LEBAK, METROPAGI.COM – Riuh tepuk tangan, senyum bangga para orang tua, serta penampilan penuh percaya diri dari anak-anak usia dini mewarnai halaman KB Al Hidayah Desa Kertarahayu, Kecamatan Banjarsari, Kabupaten Lebak, Sabtu (13/6/2026).
Momentum istimewa tersebut menjadi penutup manis perjalanan belajar siswa pada Tahun Ajaran 2025/2026 melalui kegiatan Tasyakuran, Ikhtifalan, dan Pentas Seni yang berlangsung meriah dan penuh makna.
Acara ini tidak sekadar menjadi seremoni perpisahan, melainkan sebuah perayaan atas tumbuh kembang, kreativitas, dan keberhasilan anak-anak dalam menempuh pendidikan usia dini.
Kehangatan suasana terasa sejak awal kegiatan, ketika para siswa tampil mengenakan busana terbaik mereka untuk menunjukkan berbagai kemampuan yang telah diasah selama berada di bangku KB Al Hidayah.
Kegiatan tersebut dihadiri Kepala Desa Kertarahayu Toha Haerudin, Kepala KB Al Hidayah Dede Sutisna, S.H., para guru, orang tua murid, tokoh masyarakat, serta sejumlah tamu undangan yang turut memberikan dukungan terhadap kemajuan pendidikan di desa tersebut.
Prosesi ikhtifalan menjadi salah satu momen yang paling mengharukan. Dengan wajah penuh kebanggaan, para siswa menerima apresiasi atas proses belajar yang telah mereka lalui.
Banyak orang tua tampak terharu menyaksikan putra-putri mereka berdiri percaya diri di atas panggung, menandai langkah awal menuju jenjang pendidikan berikutnya.
Tak hanya itu, berbagai pertunjukan seni yang ditampilkan anak-anak berhasil memikat perhatian para hadirin.
Mulai dari tarian tradisional, nyanyian, pembacaan doa, hafalan surat-surat pendek Al-Qur’an, hingga berbagai kreasi seni lainnya menjadi bukti nyata perkembangan kemampuan dan karakter anak-anak yang dibimbing oleh para pendidik.
Dalam sambutannya, Kepala Desa Kertarahayu Toha Haerudin menyampaikan rasa syukur atas keberadaan KB Al Hidayah yang dinilai memiliki peran strategis dalam membangun kualitas sumber daya manusia sejak usia dini.
“Alhamdulillah, KB Al Hidayah merupakan aset Desa Kertarahayu yang memiliki peran besar dalam membentuk karakter dan pendidikan anak-anak sejak usia dini. Gedung PAUD ini telah rampung dibangun pada tahun 2025 melalui Dana Desa sebagai bentuk komitmen pemerintah desa dalam meningkatkan kualitas pendidikan masyarakat,” ujar Toha.
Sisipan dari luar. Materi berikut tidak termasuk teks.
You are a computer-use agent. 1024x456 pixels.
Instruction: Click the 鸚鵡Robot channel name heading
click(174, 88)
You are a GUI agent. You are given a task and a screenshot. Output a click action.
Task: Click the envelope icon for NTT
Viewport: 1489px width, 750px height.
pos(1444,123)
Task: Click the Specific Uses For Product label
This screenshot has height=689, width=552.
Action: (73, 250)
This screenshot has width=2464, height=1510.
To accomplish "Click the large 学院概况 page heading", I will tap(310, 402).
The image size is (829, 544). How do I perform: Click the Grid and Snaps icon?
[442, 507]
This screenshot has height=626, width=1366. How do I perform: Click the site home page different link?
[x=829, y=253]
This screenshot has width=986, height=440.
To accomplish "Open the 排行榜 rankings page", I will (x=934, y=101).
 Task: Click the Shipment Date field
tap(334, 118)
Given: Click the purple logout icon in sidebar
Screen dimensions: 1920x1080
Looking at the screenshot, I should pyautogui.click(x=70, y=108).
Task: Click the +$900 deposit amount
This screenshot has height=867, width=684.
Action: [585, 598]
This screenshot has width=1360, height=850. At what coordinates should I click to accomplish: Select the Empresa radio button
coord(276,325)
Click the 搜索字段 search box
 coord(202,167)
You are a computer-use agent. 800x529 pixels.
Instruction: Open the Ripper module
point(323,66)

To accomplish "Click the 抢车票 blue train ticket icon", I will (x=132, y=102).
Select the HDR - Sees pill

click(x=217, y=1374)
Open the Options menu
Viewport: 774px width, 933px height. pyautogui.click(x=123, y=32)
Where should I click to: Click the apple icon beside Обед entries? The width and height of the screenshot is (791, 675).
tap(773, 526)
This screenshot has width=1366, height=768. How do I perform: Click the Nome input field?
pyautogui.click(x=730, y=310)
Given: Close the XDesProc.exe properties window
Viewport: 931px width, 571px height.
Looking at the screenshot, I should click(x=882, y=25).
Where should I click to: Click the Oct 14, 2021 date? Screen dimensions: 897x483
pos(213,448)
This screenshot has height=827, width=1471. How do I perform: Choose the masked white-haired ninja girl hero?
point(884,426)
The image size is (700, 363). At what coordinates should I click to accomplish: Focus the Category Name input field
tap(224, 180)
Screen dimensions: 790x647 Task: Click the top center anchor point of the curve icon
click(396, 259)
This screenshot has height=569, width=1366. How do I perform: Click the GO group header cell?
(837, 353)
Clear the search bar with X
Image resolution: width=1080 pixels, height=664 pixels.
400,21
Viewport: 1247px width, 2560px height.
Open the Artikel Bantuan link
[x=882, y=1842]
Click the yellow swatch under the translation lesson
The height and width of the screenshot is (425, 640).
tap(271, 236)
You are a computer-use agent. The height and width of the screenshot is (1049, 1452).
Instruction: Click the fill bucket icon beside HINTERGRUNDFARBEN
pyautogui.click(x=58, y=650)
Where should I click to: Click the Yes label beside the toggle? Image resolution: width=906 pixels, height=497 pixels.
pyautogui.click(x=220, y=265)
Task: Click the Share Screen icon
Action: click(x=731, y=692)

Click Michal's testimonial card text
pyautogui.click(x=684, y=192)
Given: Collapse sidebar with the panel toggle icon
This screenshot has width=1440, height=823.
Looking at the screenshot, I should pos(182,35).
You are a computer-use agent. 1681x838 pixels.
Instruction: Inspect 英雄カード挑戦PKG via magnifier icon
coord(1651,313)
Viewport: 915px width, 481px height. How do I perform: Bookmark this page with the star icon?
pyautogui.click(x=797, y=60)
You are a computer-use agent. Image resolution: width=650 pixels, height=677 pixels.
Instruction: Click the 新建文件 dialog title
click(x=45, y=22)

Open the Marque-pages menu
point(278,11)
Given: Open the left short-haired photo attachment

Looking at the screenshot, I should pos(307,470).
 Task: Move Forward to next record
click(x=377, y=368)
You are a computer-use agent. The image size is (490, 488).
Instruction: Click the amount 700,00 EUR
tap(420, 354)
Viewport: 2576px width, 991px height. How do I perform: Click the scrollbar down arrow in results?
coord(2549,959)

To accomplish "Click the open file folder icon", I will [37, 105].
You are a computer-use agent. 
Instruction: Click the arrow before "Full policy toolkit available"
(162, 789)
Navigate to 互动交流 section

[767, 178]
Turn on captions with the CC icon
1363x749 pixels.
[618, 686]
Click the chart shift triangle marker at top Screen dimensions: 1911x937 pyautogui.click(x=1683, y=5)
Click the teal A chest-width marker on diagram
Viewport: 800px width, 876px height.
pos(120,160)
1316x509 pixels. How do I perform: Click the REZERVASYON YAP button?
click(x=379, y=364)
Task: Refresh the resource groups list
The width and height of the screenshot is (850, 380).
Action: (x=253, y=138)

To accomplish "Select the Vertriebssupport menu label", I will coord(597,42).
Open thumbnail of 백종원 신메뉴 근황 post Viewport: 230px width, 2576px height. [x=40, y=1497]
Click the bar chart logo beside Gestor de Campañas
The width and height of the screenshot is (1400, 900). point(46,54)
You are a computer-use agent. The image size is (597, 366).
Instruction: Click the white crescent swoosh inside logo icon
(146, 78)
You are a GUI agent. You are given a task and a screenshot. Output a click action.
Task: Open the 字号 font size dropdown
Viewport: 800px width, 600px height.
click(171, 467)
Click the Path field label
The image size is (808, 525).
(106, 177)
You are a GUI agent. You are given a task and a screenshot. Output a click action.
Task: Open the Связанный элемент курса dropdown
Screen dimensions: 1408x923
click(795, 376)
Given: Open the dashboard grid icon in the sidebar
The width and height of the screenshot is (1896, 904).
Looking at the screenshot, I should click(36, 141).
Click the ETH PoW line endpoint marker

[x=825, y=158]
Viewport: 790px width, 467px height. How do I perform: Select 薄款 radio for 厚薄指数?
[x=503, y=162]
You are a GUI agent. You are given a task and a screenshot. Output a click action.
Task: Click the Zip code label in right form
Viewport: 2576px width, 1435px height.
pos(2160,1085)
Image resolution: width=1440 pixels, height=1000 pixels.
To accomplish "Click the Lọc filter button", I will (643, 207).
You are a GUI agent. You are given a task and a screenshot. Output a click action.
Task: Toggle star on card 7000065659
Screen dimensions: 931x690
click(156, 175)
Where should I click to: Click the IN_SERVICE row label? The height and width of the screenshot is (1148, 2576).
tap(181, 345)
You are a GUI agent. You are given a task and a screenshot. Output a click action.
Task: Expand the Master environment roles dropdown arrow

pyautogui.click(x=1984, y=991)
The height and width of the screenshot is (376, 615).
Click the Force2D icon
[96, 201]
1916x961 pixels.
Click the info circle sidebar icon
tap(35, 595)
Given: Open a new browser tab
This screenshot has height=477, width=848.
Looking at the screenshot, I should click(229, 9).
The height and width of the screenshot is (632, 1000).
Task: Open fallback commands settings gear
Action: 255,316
Menurutnya, pembangunan sarana pendidikan yang memadai merupakan investasi jangka panjang untuk menciptakan generasi yang cerdas, berkarakter, dan siap menjadi penerus pembangunan desa di masa depan.
Sementara itu, Kepala KB Al Hidayah Dede Sutisna, S.H. mengungkapkan apresiasi kepada seluruh pihak yang selama ini memberikan dukungan terhadap kemajuan lembaga pendidikan tersebut.
“Kami mengucapkan terima kasih kepada Pemerintah Desa Kertarahayu, para guru, orang tua murid, serta seluruh masyarakat yang telah bersama-sama mendukung KB Al Hidayah. Kegiatan ini bukan hanya ajang perpisahan, tetapi juga bentuk rasa syukur atas setiap perkembangan dan pencapaian anak-anak selama proses belajar,” katanya.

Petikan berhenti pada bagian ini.